UPDATE4 (01/20/2015)

Added various options for making moves: random - randomly from free cells, cross - cross to cross, linear - linearly in 4 rows through one (as in praised articles). An important point: the strategy for arranging ships is issued for the entire tournament, but the strategy of moves is issued for each game.

I collected statistics (let me remind you, it’s about turnit, where 1024 players play among themselves on the relegation).

Key findings:
Single-deck ship placement strategies random_12 (12 random cells are selected and the ships are placed in them) and for_1_ship_36 (6x6 field in the center) are clearly the least effective.

A uniform distribution indicates that equals among equals gave approximately the same result and the victory of one of them is only a random consequence.

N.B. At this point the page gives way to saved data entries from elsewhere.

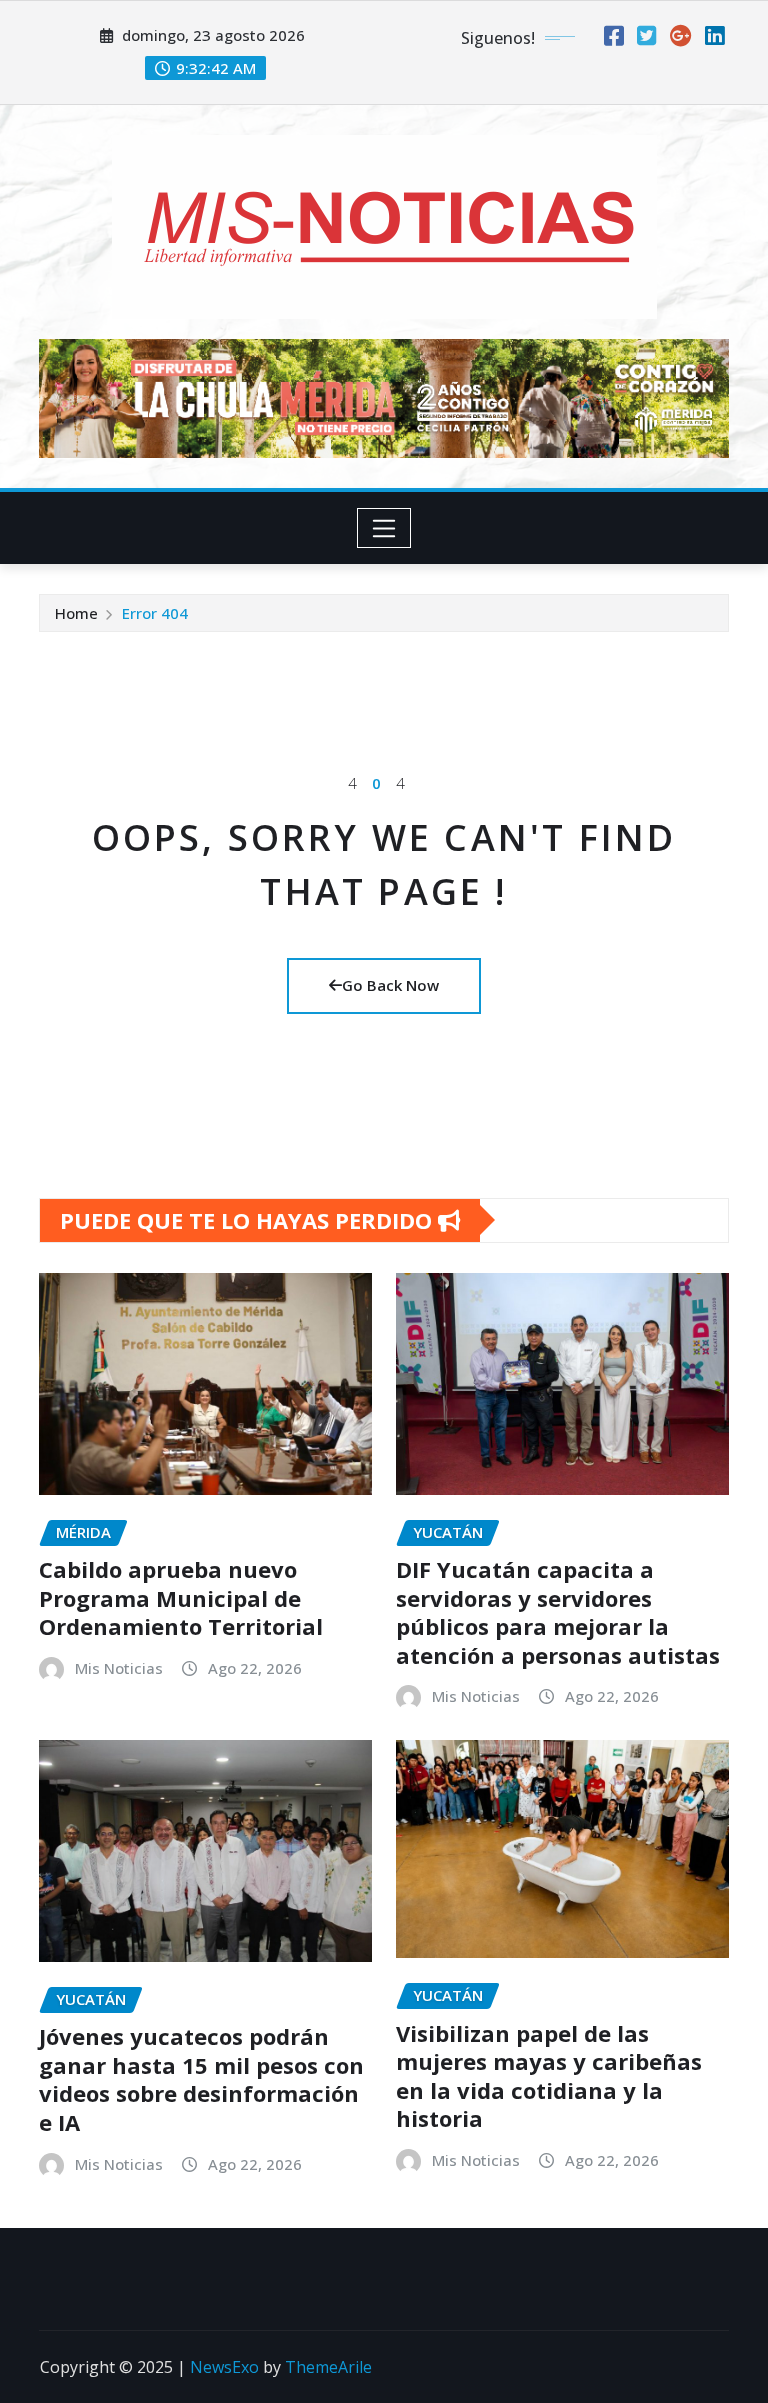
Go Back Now (390, 985)
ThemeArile (328, 2367)
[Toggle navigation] (384, 528)
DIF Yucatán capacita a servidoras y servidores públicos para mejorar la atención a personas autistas (558, 1612)
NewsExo (224, 2367)
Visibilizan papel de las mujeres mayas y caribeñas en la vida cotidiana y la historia (549, 2076)
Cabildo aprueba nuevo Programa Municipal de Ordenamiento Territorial (181, 1597)
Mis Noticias (119, 1668)
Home (76, 613)
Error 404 (155, 613)
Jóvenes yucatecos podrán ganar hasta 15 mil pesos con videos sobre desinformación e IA (201, 2079)
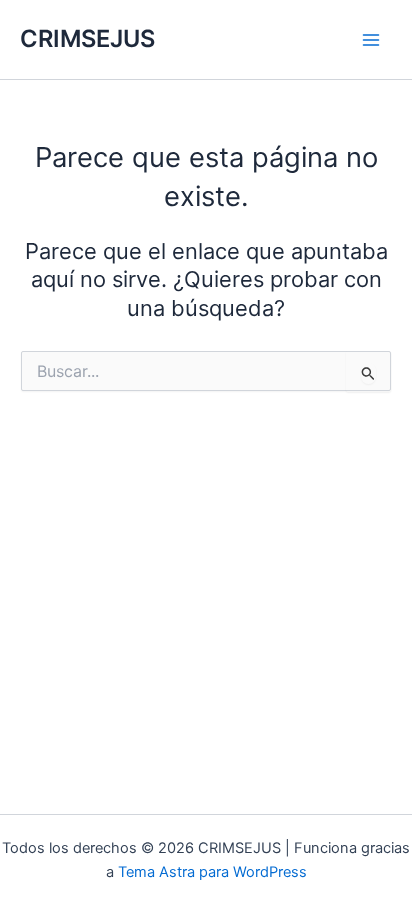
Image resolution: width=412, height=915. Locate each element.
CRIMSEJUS (87, 38)
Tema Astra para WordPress (212, 872)
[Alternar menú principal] (371, 40)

The number of moves with the implementation of additional move strategies has not decreased, but the tournament time has increased from 25 to 50 seconds:
1. The average number of moves (all players): 61.43,
2. The average number of moves of winning players: 63.23,
3. The average number of moves of losing players : 59.63,
4. Average points that losers scored: 15.93

I would be grateful if someone looked at my code on GitHub and gave their recommendations on how to improve it.

There remains one planned optimization task, but, as you know, optimization can be done indefinitely, so the article will not be updated in the near future without special need.

Thank you for your attention and may the power of Python come with you!